In most data migration/import scenarios, you may want to migrate snapshot first, then subscribe to source cdc data and synchronize it to target.
This article tells you what to do before starting a snapshot task, and how to configure cdc task_config.ini to avoid data loss.
Refer to mysql -> mysql or mysql -> kafka to generate snapshot_task_config.ini & cdc_task_config.ini.

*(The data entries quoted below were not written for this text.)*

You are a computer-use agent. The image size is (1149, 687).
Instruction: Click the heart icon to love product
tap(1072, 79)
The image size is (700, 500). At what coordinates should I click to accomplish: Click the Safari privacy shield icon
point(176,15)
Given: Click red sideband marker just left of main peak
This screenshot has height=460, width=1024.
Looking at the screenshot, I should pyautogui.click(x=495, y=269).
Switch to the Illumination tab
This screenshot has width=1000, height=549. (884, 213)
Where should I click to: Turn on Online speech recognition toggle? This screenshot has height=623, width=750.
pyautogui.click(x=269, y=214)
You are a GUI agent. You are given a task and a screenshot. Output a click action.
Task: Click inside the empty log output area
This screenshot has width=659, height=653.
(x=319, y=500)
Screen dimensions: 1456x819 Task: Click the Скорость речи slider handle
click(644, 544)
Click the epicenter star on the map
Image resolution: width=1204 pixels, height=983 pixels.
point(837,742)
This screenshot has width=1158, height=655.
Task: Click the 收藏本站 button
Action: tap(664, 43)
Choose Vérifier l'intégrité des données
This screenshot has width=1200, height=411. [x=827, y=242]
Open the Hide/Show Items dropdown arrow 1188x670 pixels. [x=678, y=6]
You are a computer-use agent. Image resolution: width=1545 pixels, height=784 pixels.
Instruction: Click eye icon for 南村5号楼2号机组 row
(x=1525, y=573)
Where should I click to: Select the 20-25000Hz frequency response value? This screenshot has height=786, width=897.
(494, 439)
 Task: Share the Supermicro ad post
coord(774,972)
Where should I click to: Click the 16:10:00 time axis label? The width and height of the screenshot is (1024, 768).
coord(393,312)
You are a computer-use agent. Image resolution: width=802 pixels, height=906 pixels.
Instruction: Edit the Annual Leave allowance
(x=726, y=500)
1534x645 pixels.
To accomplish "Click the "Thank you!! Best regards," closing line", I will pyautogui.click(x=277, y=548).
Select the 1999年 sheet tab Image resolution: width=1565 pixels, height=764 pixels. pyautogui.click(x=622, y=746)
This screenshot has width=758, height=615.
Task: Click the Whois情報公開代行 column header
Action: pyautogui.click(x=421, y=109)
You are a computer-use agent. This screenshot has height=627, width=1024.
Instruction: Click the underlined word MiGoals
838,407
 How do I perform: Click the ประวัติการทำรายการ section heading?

- Get binlog info of source MySQL before starting snapshot task
mysql -h127.0.0.1 -uroot -p123456 -P3307
show master status;
+------------------+----------+--------------+------------------+-------------------------------------------+
| File | Position | Binlog_Do_DB | Binlog_Ignore_DB | Executed_Gtid_Set |
+------------------+----------+--------------+------------------+-------------------------------------------+
| mysql-bin.000003 | 3009 | | | 9663a096-8adc-11ef-b617-0242ac110002:1-17 |
+------------------+----------+--------------+------------------+-------------------------------------------+
- Update cdc_task_config.ini
[extractor]
binlog_position=3009
binlog_filename=mysql-bin.000003
- Start snapshot task
- Start cdc task once snapshot task finished, all changes made during snapshot task will be synchronized to target.
Refer to pg -> pg or pg -> kafka to generate snapshot_task_config.ini & cdc_task_config.ini.
- Check if replication slot exists in source Postgres
SELECT * FROM pg_catalog.pg_replication_slots WHERE slot_name = 'ape_test';
- Drop it if not used by others, or use another slot_name
SELECT pg_drop_replication_slot('ape_test') FROM pg_replication_slots WHERE slot_name = 'ape_test';
- Create slot and get starting lsn
SELECT * FROM pg_create_logical_replication_slot('ape_test', 'pgoutput');
slot_name | lsn
-----------+-----------
ape_test | 0/3D583B0
- Check if publication exists
- By default, the pubname will be "[slot_name]_publication_for_all_tables", if you already have a publication for all tables, for example: my_some_publication, you can reuse it without creating a new one, just configure it in task_config.ini as described later in this article.
SELECT * FROM pg_catalog.pg_publication WHERE pubname = 'ape_dts_publication_for_all_tables';
- Create publication for all tables
CREATE PUBLICATION ape_dts_publication_for_all_tables FOR ALL TABLES;
- Update cdc_task_config.ini
[extractor]
start_lsn=0/3D583B0
pub_name=ape_dts_publication_for_all_tables
- Start snapshot task
- Start cdc task once snapshot task finished, all changes made during snapshot task will be synchronized to target.
Refer to mongo -> mongo to generate snapshot_task_config.ini & cdc_task_config.ini.
- Get current timestamp accurate to seconds from source Mongo
docker exec -it src-mongo mongosh --quiet
print(Math.floor(Date.now() / 1000));
1729070711
- Update cdc_task_config.ini
- This works for both source=change_stream and source=op_log
[extractor]
start_timestamp=1729070711
- Start snapshot task
- Start cdc task once snapshot task finished, all changes made during snapshot task will be synchronized to target.